Internet mail can also be retrieved or read using POP3 (Post Office Protocol, version 3) clients. The Domino POP3 server allows a POP3 client to retrieve electronic mail from a mail file on the Domino server. Eudora and OpenMail are examples of POP3 clients. The Domino POP3 server has been available since Release 4.5.
Sending the mail is the task of a mail send program, such as SMTP (Simple Mail Transport Protocol) or other message transfer agents (MTA). Until Release 4.6, the SMTP MTA converted and stored Internet mail messages in Notes as Notes compound documents. With the enhancement to MIME in Release 4.6, you can also store mail on Domino as intact MIME. Domino's SMTP MTA stores the original MIME content of incoming messages from the Internet as an attachment within the message. The attachment includes the entire mail message, including the RFC 822 headers, the message body, and any attached files, and preserves the fidelity of the complex message contents.

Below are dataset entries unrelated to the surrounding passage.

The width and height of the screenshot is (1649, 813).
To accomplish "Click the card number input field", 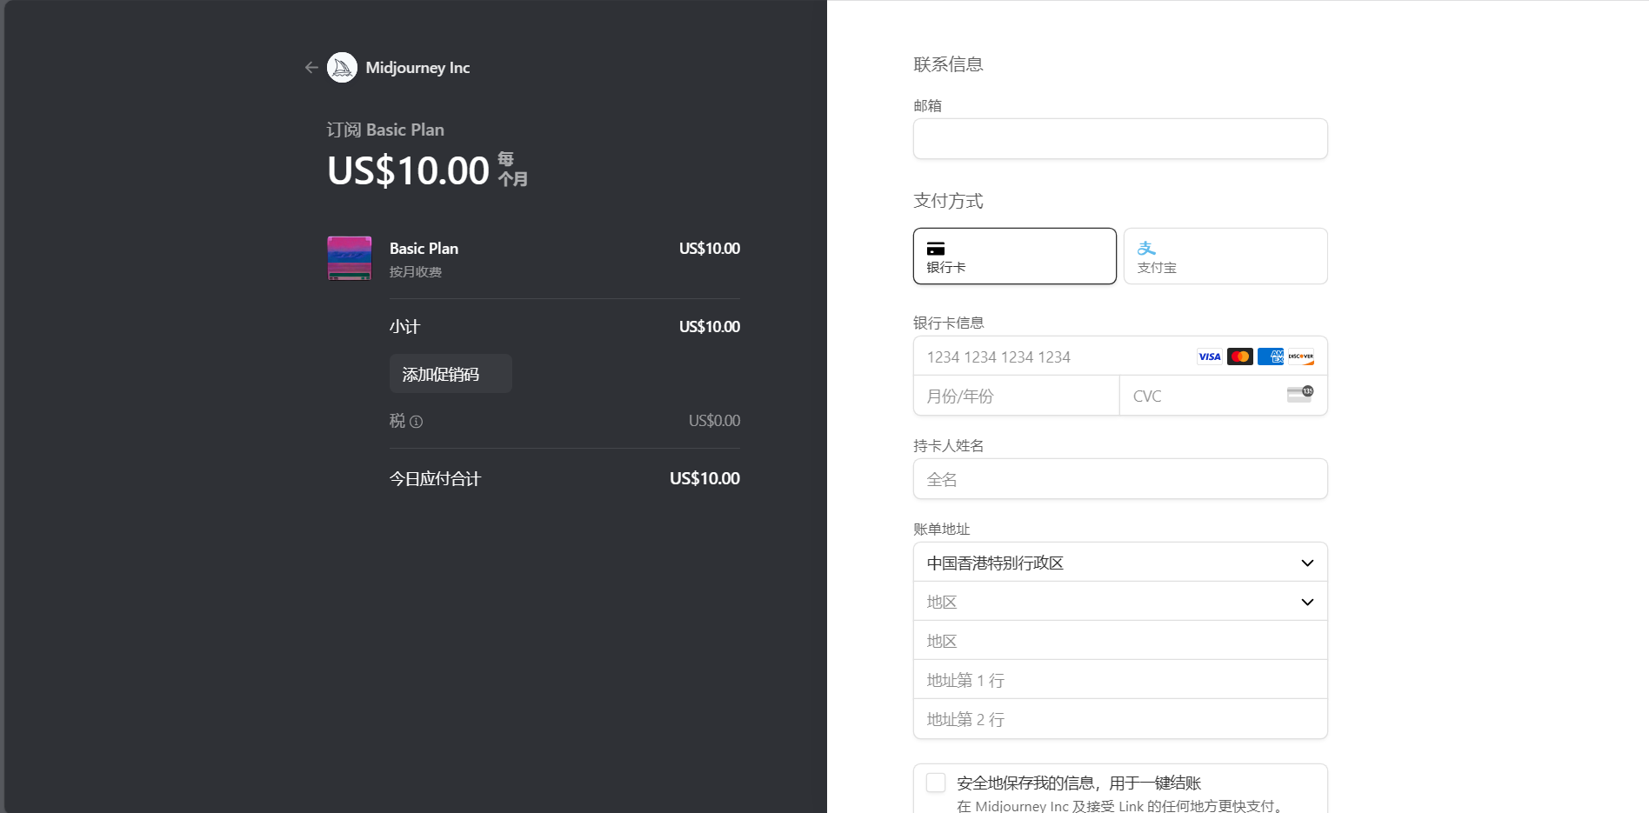I will [1052, 357].
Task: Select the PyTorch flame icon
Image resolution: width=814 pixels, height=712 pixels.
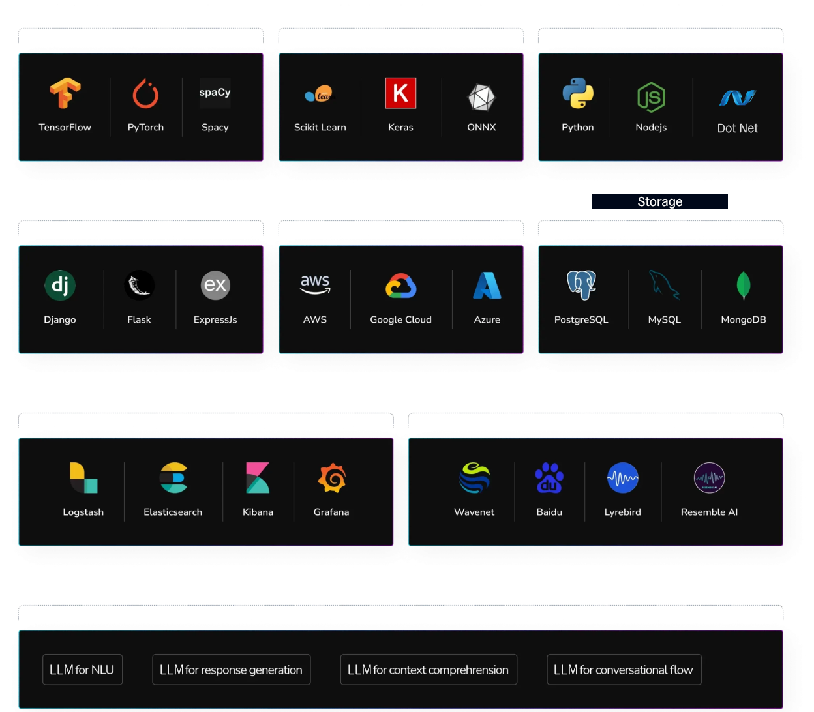Action: [x=145, y=93]
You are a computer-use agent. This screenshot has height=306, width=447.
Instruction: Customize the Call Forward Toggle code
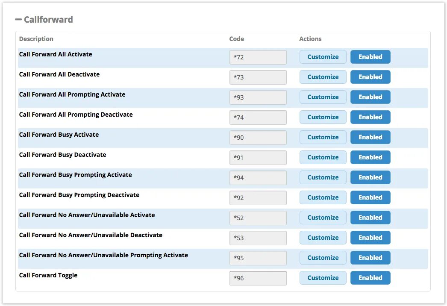point(323,278)
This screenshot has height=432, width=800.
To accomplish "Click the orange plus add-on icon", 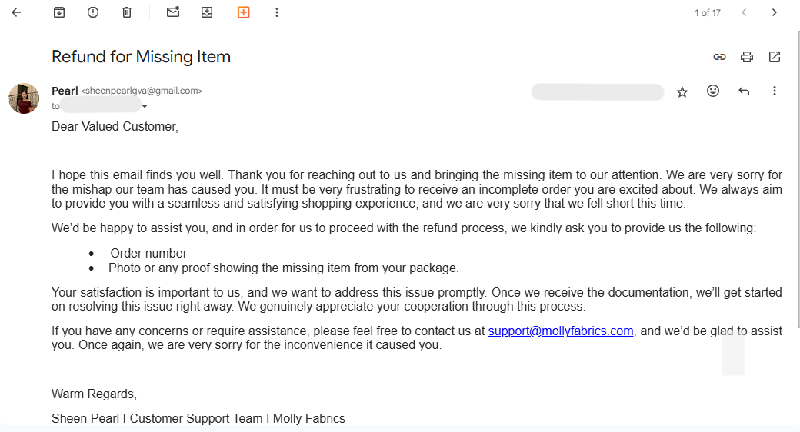I will click(x=243, y=12).
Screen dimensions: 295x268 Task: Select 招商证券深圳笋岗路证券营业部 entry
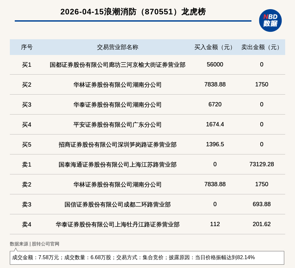tap(117, 145)
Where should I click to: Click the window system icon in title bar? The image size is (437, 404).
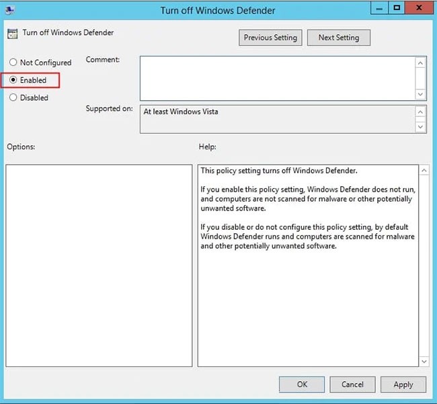(9, 10)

What does this mean to the mail recipient? Fidelity, flexibility, and choice.
- Domino's MIME support maintains fidelity of incoming Internet mail for IMAP and POP3 mail users. Domino retrieves and decrypts the mail exactly if SSL (Secure Sockets Layer) is installed and enabled on Domino. There is no loss of data from compression or transmission across the Internet.
- Domino supports HTML for mail stored as Internet mail. Domino maintains HTML formatting and elements in mail messages that are composed on IMAP clients -- colors, fonts, attributes, tables, lists.
- Domino lets you choose how to store mail that is delivered through the Internet. You can store mail as Notes, as Internet mail, or as both. You can continue to be a Notes user and manage mail from Notes, and you can read mail from an IMAP or POP3 client.
Domino mail storage solutions
Each message storage type offers specific performance advantages for the mail user, so choose the message storage method that works best for you. "We'll serve it up to your Internet client in exactly the way you have it stored," is the way one Notes Quality Engineer put it.
- The Notes selection: This is the best selection for Notes users because the message contents are displayed in the way Notes users are accustomed to viewing them and offers the best performance for Notes users.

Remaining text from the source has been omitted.